One child playing one parent off against another is often the cause of stress in a relationship. This is perfectly normal and completely the fault of the parent. A simple level of respect is required from each parent to the other.

In this culture, there is a strong prominence of focus on the mother to the exclusion, often, of the father. This is made worse in areas where the father is seen as nothing more than a sperm donor and of no more value than as a life support system for the sperm delivery method.

It must be remembered that the father is equally important in the rearing of his offspring as the mother is. One need only look at a "well balanced" home where mummy and daddy get on well and then compare with a home where mum and dad shout at each other and dad is absent a lot.

There must be a clear framework that acknowledges the right of the father to be consulted.

At one time, it was considered (some what arbitrarily) that father was head of the house. This head-ship was abused and, over time, lost by fathers. It is not a god-given right to dominate and rule. That would just be foolish. The head of the house (arbitrarily the father in times gone past) functions in union with mother who is his equal. The authority of the father is delegated with trust to the mother and the authority of the mother is delegated with trust to the father.

With this union, each parent may act with the complete authority of both but unless this acceptance of authority delegated is acknowledged publicly, it is useless. The authority rests with the parent unless they attempt to hold on to it.

How does a parent acknowledged publicly the authority delegated and why?

A mother acknowledges the authority of her partner by deferring clearly to him and he to her.

How else can a mother hope to rebuild the value of the father as a parent unless a united front is presented? Further - how can she breath life into the fathers once active desire to be involved with his children unless she recognises his value and the validity of his contribution? If fathers are so alienated from the role of parent by the assumptions of those who are "there to help the mother" how can he be expected to be a good dad later? It's no good us bemoaning the lack of bond between fathers and their teenage children when for the first 16 years of the child's life they have been considered a necessary evil, there only to bring in cash.

It is time to recognise the value of the active participation of fathers in the bringing up of children.

Let us suppose that sometime after tea the children ask mother if they can have ice cream. The mother has complete authority to decide an answer and act upon it. But here is an opportunity to recognise that there are two parents in the house.

Mother says: "What does you father have to say?"

Now let it be said that the uncaring environment where she says, "ask dad" and he says "ask mum" only serves to frustrate the children and show to them that neither parent can be bothered.

In restoring the father, the mother may even have to go with the children to where the father is and ask for the children "daddy, can we have some ice cream? Mummy says to ask you."

This says to the father "I trust you and your views are important to me" and it says to the children "Your father and I work together - we are a team"

The father can then choose to decide or to return the choice to mother with his blessing.

"Not this time" or "later" must not be used as a weak alternative to "no" - say what you mean and be ready to stick to it.

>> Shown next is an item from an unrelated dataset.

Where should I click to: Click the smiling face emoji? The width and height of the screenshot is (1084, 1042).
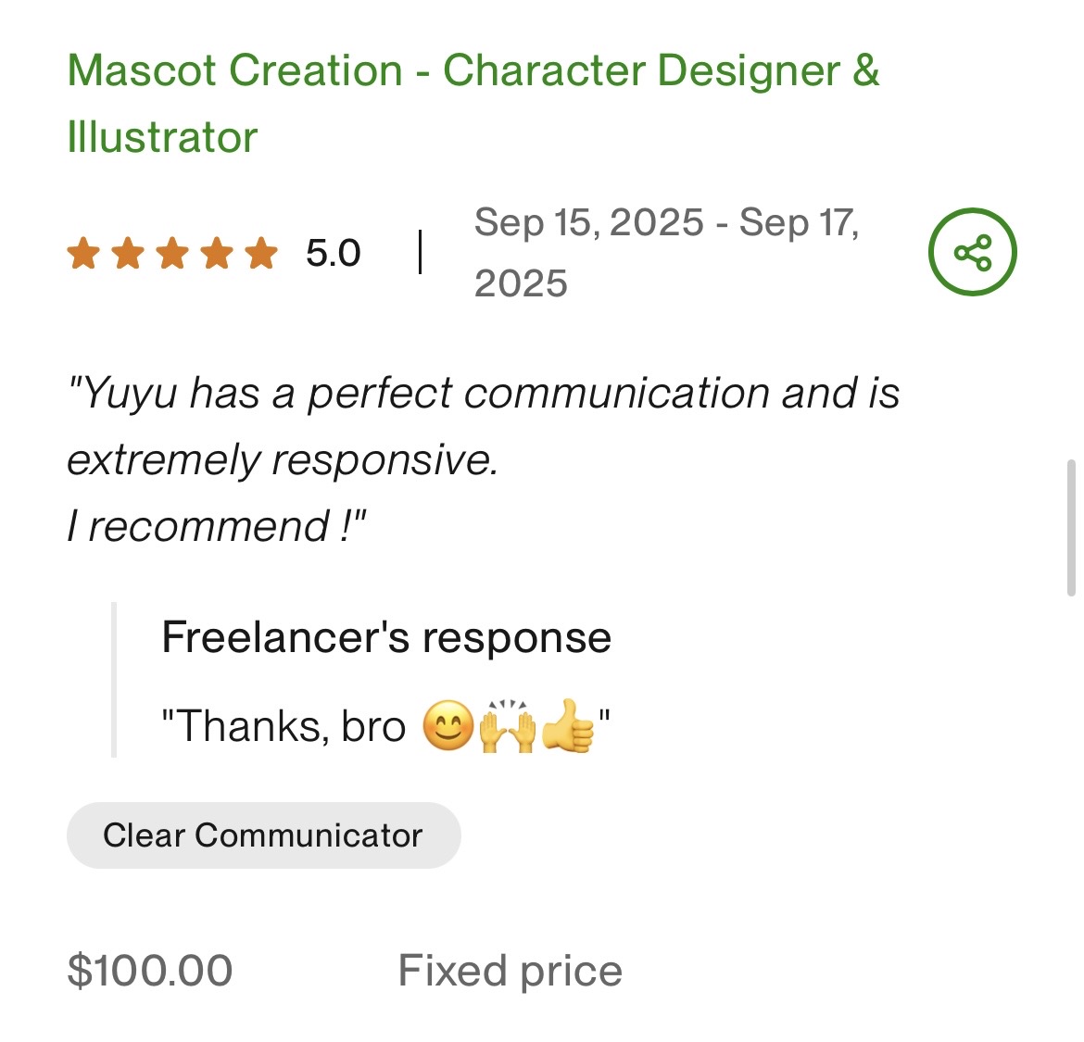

"Yes, if mummy says it is ok" or "What does mummy think" also re-enforces mothers authority and shows unity as mother and father come to a decision together.


"No, I feel it is too close to bed-time"

If the father's choice is no then he must stop what he is doing, at least temporarily, and go to the mother and say "I'd rather not, for this reason -"

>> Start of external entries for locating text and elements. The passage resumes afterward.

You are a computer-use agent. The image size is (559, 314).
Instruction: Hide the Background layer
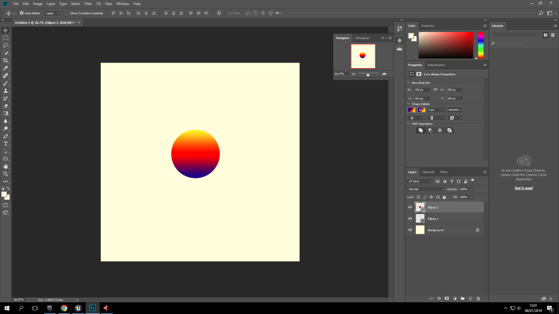point(410,230)
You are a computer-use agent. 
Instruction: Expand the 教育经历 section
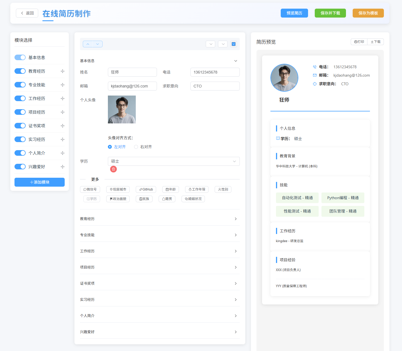click(x=159, y=219)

Mother can offer counter arguments "It doesn't seem to be any harm... have you considered -"

In this way the parents reinforce the authority of each other despite a difference of opinion, furthermore they are teaching the children how to have peaceful disagreements and how to resolve them.

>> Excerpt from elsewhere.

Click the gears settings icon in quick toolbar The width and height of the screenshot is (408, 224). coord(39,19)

"I have told you before... Not before bed-time":

If this is the case then the father must go to the mother and say, "they have asked this {give time} and I said 'no' that time, I think we should be consistent."

The mother then has a responsibility to deal with this potential playing of one against another by declaring the choice of the father to the children. This is not because the father can not speak to the children indeed a good daddy may have already said no directly to the children but by echoing the choice of the father the mother shows that she and he stand together. It is not important that they agree on the issue, it is only vital that each supports and upholds the authority of the other.

Under no circumstances should a parent ever contradict the direct authority of the other, nor should one mock the other. When mother tells off father she places him at the same level as the child. When this happens how then can the child be expected to have respect for the father?

"Only if..." if father chooses to add a condition then the father needs to communicate the condition to mother (although as the years progress you may find that your children will communicate it themselves). The mother must act within the bounds of the decision or risk showing herself to be a liar by her pretence to her children.

This unity can further be enhanced by the parents finding time to compare views on things that affect the children. The mother should not necessarily expect the father to be particularly forthcoming if this is a change after a lifetime of false assumptions and mistreatment. For every exclusion of the father, it will take five to rebuild the detriment caused to the authority of the father.

End Notes

Including the father only works if the father is ultamatly willing to be included. Willingness is not always the case sometimes through neglect and sometimes for other more complex and personal reasons.
momomom Has kindly pointed out that "In breastfeeding classes, we teach that fathers give their children the first experience of love that is not connected to food. We also teach them how to be involved in a positive way that doesn't disrupt the lactation. Many parenting skills and tasks do not involve feeding the infant. Hopefully, if mommy isn't the only "expert" daddy will not be disinfranchised."